A wage rate is a market price. The hourly wage is what it costs to purchase one hour of labor services of a certain type, in a certain place. Economists generally disbelieve in tampering with market prices unless there are good reasons. Are there good reasons to tamper with wages—specifically, to try to push them up? Maybe so.
First, unlike the prices of gasoline, shoes, or movie tickets, people’s wage rates are the bases of their living standards. Impersonal markets may assign wages to particular “low productivity” people that are so meager that they can’t support themselves, let alone their families. More generally, even when abject poverty is not the issue, market wages may lead to levels of inequality that many in society find intolerable. In such cases, governments may wish to intervene with measures such as minimum wages that are “above market” or so-called tax-and-transfer programs that raise after-tax net wages relative to pretax gross wages, such as the Earned Income Tax Credit.
Second, real wage growth (after accounting for inflation) has been abominable for most American workers for decades. Worse yet, what little wage growth there has been was concentrated at the very top. Wages at the median of the earning distribution and below have fallen or barely risen in thirty-five years. Figure 1 shows the dismaying “staircase” pattern of real wage growth by decile that has characterized the U.S. labor market since 1979—the approximate start of the Age of Inequality. At the 10 percent point of the wage ladder (counting from the bottom), real wages actually declined about 6 percent over thirty-three years. At the 50 percent point (the median), real wages rose a scant 5 percent. Even at the 90 percent point, the real wage increase was less than 1 percent per year. In stark contrast, real wage growth at the top 1 percent point—not shown here because it would be, literally, off the chart—was up 154 percent in thirty-three years.
Third, economists’ standard explanation of how wages are determined—the idea that each worker’s wage equals the value he or she adds to the production process—does not take us far in explaining what has happened to wages. Output per hour in the non-farm business sector (“labor productivity”) rose 93 percent over the thirty-three years covered by Figure 1, for a compound annual growth rate of 2 percent, but real compensation per hour (which includes fringe benefits) rose just 38 percent, a mere 1 percent per year. So even ignoring rising wage inequality, average American workers lost about 1 percent per year in wages relative to their productivity.
Markets are not supposed to work that way. Productivity is supposed to be rewarded in the pay packet. Indeed, markets did just that during the “golden age” of shared prosperity, 1947 to 1973. Doing the same calculation for those twenty-six years shows that labor productivity rose 2.8 percent per year while real hourly compensation rose 2.6 percent.

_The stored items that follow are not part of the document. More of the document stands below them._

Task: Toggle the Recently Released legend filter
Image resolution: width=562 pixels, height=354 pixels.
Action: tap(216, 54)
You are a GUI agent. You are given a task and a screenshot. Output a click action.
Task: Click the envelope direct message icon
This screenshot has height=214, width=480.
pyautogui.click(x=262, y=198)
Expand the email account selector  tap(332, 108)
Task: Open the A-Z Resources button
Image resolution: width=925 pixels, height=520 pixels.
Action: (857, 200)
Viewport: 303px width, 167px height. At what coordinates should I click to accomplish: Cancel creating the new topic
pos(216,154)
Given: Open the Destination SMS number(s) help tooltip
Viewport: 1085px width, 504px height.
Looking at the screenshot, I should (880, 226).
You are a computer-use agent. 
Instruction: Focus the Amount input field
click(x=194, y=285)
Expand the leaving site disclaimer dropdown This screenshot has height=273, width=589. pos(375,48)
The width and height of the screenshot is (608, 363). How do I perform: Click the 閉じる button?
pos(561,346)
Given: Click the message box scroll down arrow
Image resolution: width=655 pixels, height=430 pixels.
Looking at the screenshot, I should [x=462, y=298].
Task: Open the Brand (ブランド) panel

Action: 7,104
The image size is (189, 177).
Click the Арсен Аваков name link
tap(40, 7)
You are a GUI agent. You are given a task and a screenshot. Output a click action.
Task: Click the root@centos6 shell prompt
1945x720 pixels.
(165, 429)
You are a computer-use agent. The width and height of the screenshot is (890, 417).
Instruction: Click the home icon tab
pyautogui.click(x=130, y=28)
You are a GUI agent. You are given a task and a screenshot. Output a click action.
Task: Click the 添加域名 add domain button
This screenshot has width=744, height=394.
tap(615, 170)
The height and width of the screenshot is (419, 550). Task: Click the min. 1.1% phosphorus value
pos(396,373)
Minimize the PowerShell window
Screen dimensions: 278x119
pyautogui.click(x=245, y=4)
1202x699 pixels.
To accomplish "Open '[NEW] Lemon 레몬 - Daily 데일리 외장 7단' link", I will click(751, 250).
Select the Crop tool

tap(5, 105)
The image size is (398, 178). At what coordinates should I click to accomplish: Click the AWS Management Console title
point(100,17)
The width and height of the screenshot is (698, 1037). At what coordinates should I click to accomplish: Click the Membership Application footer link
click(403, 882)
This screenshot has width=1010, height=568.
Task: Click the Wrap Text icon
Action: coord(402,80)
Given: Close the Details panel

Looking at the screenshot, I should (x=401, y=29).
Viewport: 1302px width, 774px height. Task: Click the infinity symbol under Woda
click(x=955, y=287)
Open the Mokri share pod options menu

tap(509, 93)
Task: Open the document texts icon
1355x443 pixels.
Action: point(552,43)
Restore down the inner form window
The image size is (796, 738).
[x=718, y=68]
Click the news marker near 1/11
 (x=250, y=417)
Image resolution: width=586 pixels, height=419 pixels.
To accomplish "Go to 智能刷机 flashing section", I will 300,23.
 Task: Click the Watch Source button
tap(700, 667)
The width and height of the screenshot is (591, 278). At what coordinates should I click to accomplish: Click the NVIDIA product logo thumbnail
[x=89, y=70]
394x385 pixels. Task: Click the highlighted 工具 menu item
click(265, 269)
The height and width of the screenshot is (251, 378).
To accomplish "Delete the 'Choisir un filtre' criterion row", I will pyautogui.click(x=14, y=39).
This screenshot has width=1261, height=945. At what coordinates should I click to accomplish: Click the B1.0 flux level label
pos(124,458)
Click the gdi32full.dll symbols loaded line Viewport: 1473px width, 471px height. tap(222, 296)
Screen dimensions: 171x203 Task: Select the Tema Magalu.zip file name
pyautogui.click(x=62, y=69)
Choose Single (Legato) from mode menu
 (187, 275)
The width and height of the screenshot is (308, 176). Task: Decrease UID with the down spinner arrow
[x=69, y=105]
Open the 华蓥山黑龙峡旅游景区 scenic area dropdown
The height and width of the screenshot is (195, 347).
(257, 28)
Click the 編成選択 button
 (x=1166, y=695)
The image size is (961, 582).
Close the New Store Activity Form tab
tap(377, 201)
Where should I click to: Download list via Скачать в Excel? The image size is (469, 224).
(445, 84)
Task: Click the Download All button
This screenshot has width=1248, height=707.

The entire postwar history of labor’s productivity and compensation is summarized in Figure 2, which shows a widening gap between compensation and productivity since the early 1970s. The divergence is actually pretty minor through 1979, but grows large thereafter. Furthermore, research by U.S. Bureau of Labor Statistics economists Susan Fleck, John Glaser, and Shawn Sprague shows that until the turn of the twenty-first century much of the growing gap between real compensation and productivity was accounted for by differences in “deflation,” that is, in how economists adjust wage and production data for inflation. Thereafter, labor’s share started to erode. But the story is, in some sense, even worse than Figure 2 indicates because part of the rising compensation was merely to cover the increasing costs of health insurance, not to improve living standards.
This analysis of America’s wage problem suggests several questions for policy: How can we raise the productivity of labor, especially that of relatively low-skilled labor? How can we close the gap between labor’s productivity and the compensation workers receive? How can we raise wages after taxes and transfers (net wages) relative to wages before taxes and transfers (gross wages)?
Let’s try to answer each of these questions in turn.
Raising the productivity of labor
There aren’t many mysteries here. A nation raises the productivity of labor by equipping its workers with more and better capital, by improving the technology of production, and by giving them more skills and training—starting, the evidence clearly shows, with pre-kindergarten.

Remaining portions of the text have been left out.